__Exercise description__
Can you copy, word for word, the passage from the article on starting a consulting business that begins with the words "Step #2 – ICP" and ends with "attract private equity."?

__Excerpted text__
Are you considering starting a business as a consultant?
A surprising number of friends and connections are taking the first steps at starting businesses to become a consultant. Some are folks in their sixties, no longer an employee, and trying to figure out their next chapter. We will meet for coffee and lunch, and I’ll share my recommendations with them about what I have been doing for the last seven years building The Marketing Sage Consultancy. I’ll walk them through the steps necessary to get started.
At a recent lunch with a former colleague, I shared nine steps with him on how to start his consultancy.
It dawned on me that I should share these thoughts online since I’m reaching more and more folk who follow me, especially on LinkedIn. And these ideas can be helpful starting a consulting business.
I don’t pretend to have any secrets or extraordinary approaches that will earn you millions overnight. Instead, these steps are a practical approach to marketing yourself as a consultant in whatever field or area you choose.
Step #1 – Consultant Competency
What is your core consultant competency?
At your core, you are probably spent most of your career doing one of these things – sales, marketing, finance, operations, human resources, information technology, or general management. Pick one.
It helps if others see you as having experience, maybe expertise in one of these domain areas. You may have held the title of VP of Sales and Marketing – but pick one where you feel you have your deepest skillset.
Think about specialization – not generalization.
A consultant with expertise in a clearly defined area are hired by people with a pain point they can’t solve with existing staff.
Step #2 – ICP As a Consultant
Who is the ideal client you can serve?
Sorry, the answer can’t be everyone. Maybe you work best with start-ups in the early stages or Fortune 500 companies. Perhaps you excel at growth companies in a specific vertical market (construction, healthcare, food & bev, etc.). You may focus on B Corp or purpose-driven companies in the non-profit world. You might help companies before they try to attract private equity.
Clearly define who you believe you can help and who you will enjoy working with the most.
It doesn’t mean you have to turn down opportunities outside this ICP. (Ideal client profile). But it does mean that you know your target when marketing yourself. And, when you network with others who can bring you leads, they know who you want to serve. The best consultant knows who she can best serve.
Step #3 – Serving Your Clients
What can you do for them?
Think carefully about the kind of services you’ll offer. You might only want to build websites for clients or help with international logistic challenges. Be specific.
In my case, as a marketing consultant, I help my clients do specific marketing activities.
- Marketing research – qualitative or quantitative
- Develop strategic marketing plans – to help budget and staff teams
- Position their brand or company – so they stand out in the market
- Help them name their company – so they are building a valuable brand asset
- Lead generation activities to help them find higher quality leads to fill their sales funnel
- Digital marketing activities like outbound and inbound marketing
- Create core messaging, tagline value propositions, and another essential language
- Stakeholder interviews to understand how customers, employees, or partners view your brand.

__Records pointing to text and elements__
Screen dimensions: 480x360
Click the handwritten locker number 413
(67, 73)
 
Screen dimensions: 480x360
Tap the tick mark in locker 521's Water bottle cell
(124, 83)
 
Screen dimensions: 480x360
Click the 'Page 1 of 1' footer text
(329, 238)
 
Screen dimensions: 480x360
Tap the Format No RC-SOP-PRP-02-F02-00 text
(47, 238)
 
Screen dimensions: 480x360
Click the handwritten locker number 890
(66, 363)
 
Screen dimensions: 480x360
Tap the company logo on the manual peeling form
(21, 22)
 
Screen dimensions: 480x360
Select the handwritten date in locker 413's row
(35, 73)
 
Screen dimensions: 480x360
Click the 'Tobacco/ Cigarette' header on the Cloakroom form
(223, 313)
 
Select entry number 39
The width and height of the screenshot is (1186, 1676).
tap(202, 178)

...

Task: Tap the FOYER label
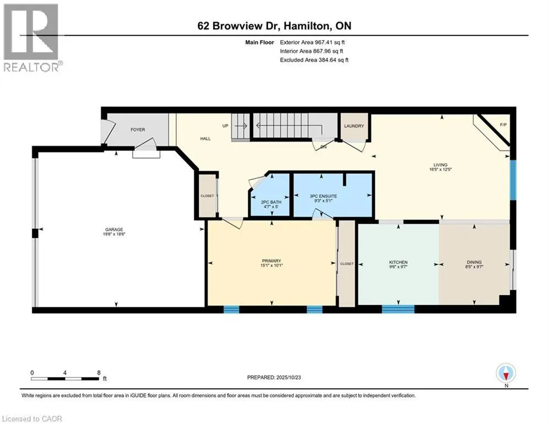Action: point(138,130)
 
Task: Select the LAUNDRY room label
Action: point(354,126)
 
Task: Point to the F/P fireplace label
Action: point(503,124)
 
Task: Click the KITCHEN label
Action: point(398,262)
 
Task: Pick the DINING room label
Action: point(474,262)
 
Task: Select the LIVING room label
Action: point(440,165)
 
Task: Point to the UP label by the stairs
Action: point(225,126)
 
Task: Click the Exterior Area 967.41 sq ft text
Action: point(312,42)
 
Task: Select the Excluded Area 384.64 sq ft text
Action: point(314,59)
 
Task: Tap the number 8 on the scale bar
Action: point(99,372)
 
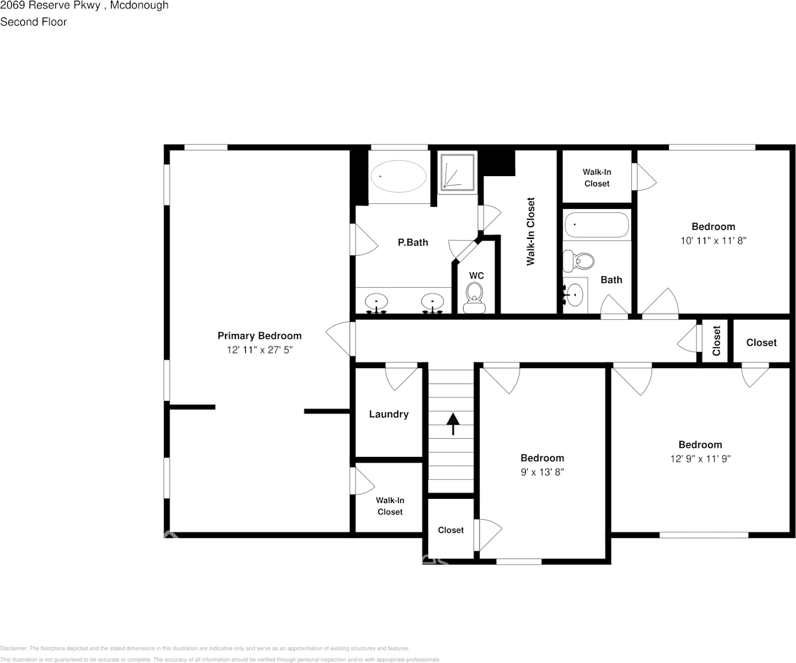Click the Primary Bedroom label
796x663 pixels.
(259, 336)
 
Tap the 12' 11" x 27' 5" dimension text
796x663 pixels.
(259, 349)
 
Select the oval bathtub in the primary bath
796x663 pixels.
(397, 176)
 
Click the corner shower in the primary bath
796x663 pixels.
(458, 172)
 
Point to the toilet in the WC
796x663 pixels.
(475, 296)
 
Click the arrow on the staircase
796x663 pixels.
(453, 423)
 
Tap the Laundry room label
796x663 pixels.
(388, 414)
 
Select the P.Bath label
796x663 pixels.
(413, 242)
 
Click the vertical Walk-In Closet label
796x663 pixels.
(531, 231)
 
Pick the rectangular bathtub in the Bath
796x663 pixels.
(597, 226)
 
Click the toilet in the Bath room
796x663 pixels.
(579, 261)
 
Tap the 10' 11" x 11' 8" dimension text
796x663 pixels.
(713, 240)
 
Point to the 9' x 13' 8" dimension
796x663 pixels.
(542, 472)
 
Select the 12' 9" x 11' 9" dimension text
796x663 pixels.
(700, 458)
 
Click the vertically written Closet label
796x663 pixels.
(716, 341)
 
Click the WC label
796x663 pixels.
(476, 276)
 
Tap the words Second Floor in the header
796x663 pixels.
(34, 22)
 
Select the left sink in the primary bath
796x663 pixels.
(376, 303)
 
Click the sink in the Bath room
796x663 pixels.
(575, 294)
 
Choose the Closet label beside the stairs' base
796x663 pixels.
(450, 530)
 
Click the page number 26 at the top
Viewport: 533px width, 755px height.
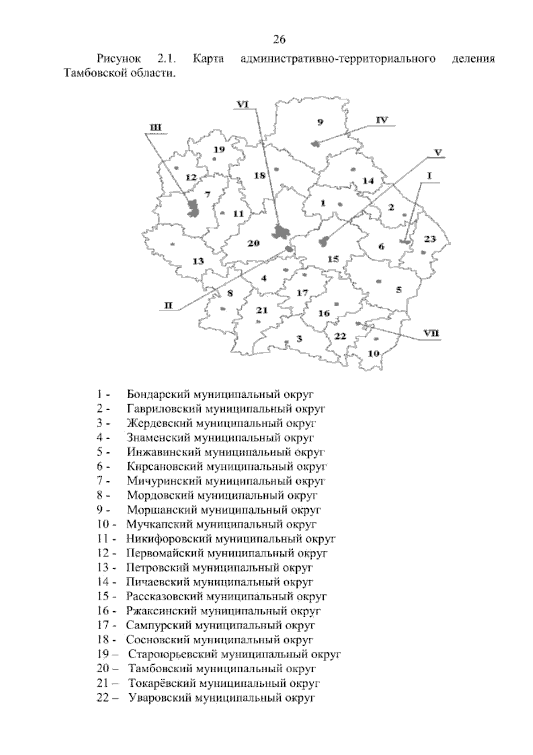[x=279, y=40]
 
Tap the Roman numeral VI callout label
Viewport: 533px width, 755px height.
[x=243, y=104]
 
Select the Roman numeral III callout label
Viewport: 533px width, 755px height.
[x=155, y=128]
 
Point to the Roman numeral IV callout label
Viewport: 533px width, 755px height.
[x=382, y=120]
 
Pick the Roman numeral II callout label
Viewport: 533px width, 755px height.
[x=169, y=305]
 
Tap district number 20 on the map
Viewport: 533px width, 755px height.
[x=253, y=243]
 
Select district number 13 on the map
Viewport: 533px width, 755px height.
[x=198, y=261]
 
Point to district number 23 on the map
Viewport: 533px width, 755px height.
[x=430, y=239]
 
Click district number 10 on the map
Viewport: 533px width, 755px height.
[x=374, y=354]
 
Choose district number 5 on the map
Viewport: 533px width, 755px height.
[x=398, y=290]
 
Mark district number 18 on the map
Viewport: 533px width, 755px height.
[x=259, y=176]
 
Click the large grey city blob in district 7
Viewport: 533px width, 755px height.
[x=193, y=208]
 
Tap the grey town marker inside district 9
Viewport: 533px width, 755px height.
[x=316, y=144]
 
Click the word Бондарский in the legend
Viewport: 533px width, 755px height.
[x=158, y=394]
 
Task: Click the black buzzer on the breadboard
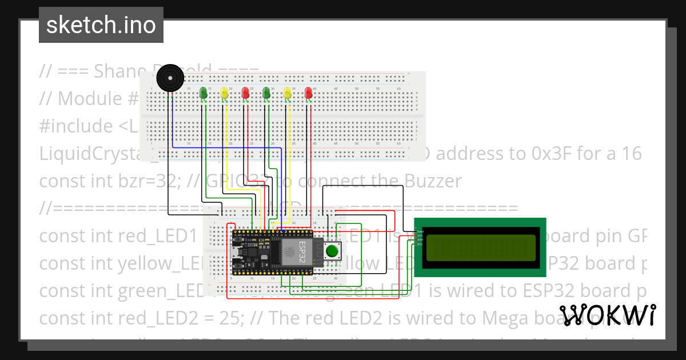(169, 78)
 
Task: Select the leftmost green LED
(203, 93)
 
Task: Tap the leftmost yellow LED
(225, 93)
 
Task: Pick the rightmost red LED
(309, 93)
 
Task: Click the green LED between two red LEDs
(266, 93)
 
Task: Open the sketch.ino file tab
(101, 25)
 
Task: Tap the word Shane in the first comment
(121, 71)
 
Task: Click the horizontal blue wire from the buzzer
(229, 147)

* * *

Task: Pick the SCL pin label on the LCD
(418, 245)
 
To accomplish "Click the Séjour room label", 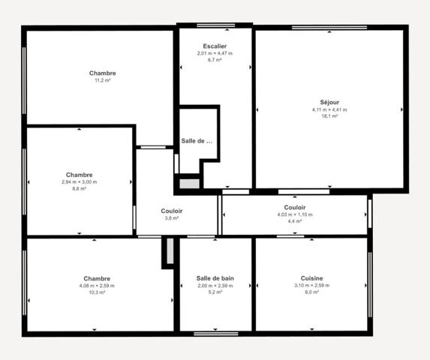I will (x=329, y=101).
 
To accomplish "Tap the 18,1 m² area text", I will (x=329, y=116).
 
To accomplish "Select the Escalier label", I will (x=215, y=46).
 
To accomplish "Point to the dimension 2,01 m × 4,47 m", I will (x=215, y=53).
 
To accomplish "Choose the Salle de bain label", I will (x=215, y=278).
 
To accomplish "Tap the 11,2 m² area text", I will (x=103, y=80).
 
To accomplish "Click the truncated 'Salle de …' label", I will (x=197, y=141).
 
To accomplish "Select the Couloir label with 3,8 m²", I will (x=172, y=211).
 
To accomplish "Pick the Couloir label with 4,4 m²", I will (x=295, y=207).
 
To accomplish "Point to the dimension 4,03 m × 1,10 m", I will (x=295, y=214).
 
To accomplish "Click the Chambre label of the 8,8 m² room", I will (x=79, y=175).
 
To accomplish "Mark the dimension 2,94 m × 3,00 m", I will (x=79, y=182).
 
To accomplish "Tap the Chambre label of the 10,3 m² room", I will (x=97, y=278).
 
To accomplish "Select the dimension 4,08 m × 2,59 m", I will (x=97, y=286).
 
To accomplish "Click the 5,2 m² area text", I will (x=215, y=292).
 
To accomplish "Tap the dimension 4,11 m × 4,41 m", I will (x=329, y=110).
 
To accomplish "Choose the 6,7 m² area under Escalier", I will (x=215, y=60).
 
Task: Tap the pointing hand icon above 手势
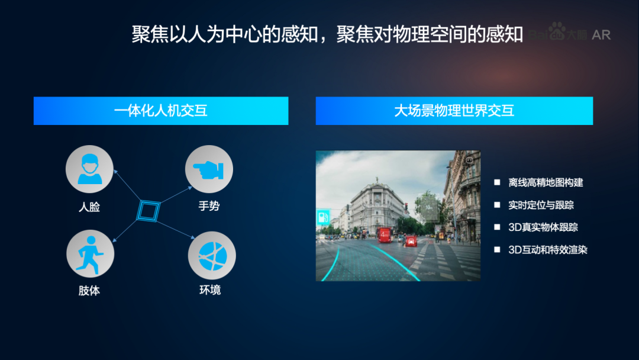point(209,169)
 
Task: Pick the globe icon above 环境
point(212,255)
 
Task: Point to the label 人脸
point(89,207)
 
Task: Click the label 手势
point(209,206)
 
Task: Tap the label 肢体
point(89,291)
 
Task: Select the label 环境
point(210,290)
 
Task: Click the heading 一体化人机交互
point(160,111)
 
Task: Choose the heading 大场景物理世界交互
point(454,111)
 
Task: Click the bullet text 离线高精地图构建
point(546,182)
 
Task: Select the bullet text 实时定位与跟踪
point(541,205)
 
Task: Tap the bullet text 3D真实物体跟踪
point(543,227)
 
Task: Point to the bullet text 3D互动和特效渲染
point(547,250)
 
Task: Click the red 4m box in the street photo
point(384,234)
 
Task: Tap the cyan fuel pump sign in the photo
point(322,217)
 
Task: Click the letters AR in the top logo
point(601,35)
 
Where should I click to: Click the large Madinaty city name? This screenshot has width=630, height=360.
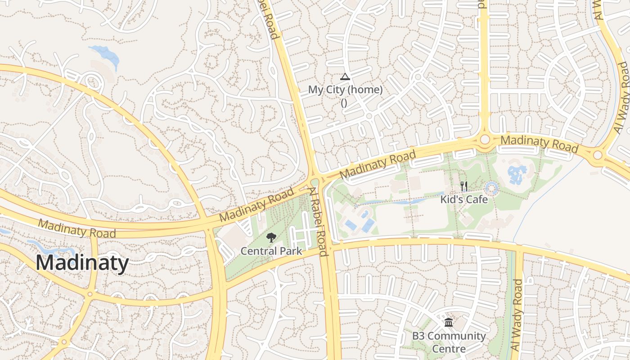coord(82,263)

__Completed task__
Step #2 – ICP As a Consultant
Who is the ideal client you can serve?
Sorry, the answer can’t be everyone. Maybe you work best with start-ups in the early stages or Fortune 500 companies. Perhaps you excel at growth companies in a specific vertical market (construction, healthcare, food & bev, etc.). You may focus on B Corp or purpose-driven companies in the non-profit world. You might help companies before they try to attract private equity.